Friday, October 20, 2006

Boston University study: Less stress leads to a longer life

NIH funds BU professors' research with centenarians
Lauren Magnuson

Not sweating the small stuff can now lead to a longer life, according to a 12-year Boston University study that found people who live more than 100 years tend to handle stressful situations better than others.

"That ability to shed stress is an important factor to longevity," BU professor Tom Perls said. "How much of a factor -- we don't know."

With funding from the National Institutes of Health, Perls began the New England Centenarian Study in 1994 and has since included subjects from around the world. These subjects, who must now be 105 or older to qualify for the study if they are women, answer questionnaires over the telephone and give researchers a blood sample.

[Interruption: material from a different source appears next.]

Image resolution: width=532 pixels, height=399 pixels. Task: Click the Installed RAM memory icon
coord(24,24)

Perls said centenarians as a whole scored low in "neuroticism," meaning they rarely dwell on stressful situations and experience little anxiety.

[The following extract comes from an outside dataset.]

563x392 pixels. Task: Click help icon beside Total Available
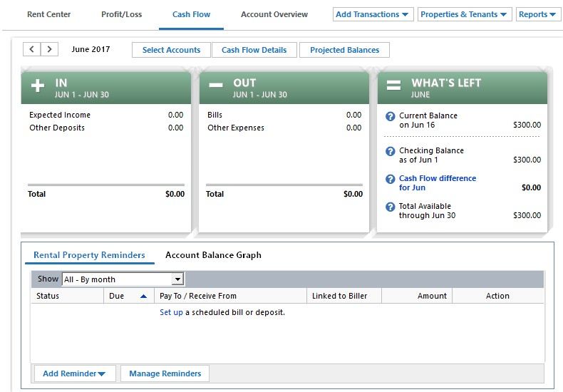(x=390, y=207)
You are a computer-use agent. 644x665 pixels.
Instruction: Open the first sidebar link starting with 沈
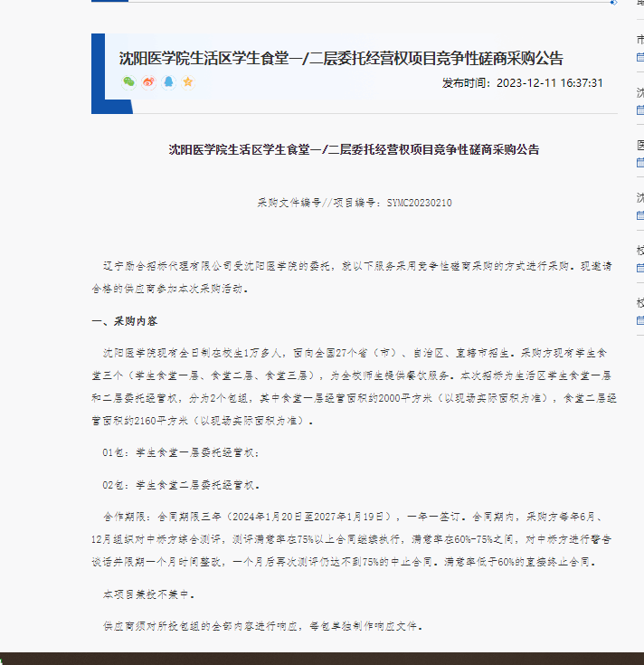coord(640,93)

He additionally began an online life-expectancy calculator composed of 40 questions. Of the 30,000 respondents so far, only "60 percent of respondents felt that they were dealing okay with stress," Perls said. Seven to 10 percent of respondents said stress had a negative impact on their lives.

BU psychology professor Todd Farchione said the ability to shed stress, while partly a result of genetics, can also be learned.

"Both a nonspecific genetic predisposition in combination with environmental influences influence the way we respond to stress," he said.

Proper stress management has health benefits beyond longer life, according to Perls, because untamed stress "predisposes people to depression and anxiety . . . and can increase peoples' risk for stroke and heart disease."

He said the amount of stress in people's lives is not as important as the way people manage it. Farchione said the best method is for people to "accept their emotional response and to respond in a way that's going to be most adaptive and most consistent with the life they want to live."

Perls encouraged discovering "what activities are stressing you out, and if they're not avoidable, what can you do to decrease the impact of that stress." He suggested finding new activities that ease stress, including faith, exercise or "even learning to take a deep breath."

Sarah Bottrell, who will be 102-years-old Oct. 22, said she joined the study two years ago on a friend's recommendation. She said sensibility and a sense of humor are her stress strategies.

"My greatest stress was when my mother had to have both legs amputated because of diabetes," the Marquette, Mich. resident said. "So many times we laughed about things that we knew were not laughable, but it made us feel better."

Bottrell said she lived an average life and does not smoke or drink alcohol. A music enthusiast, she said she maintains an active involvement with her church choir and attends many concerts.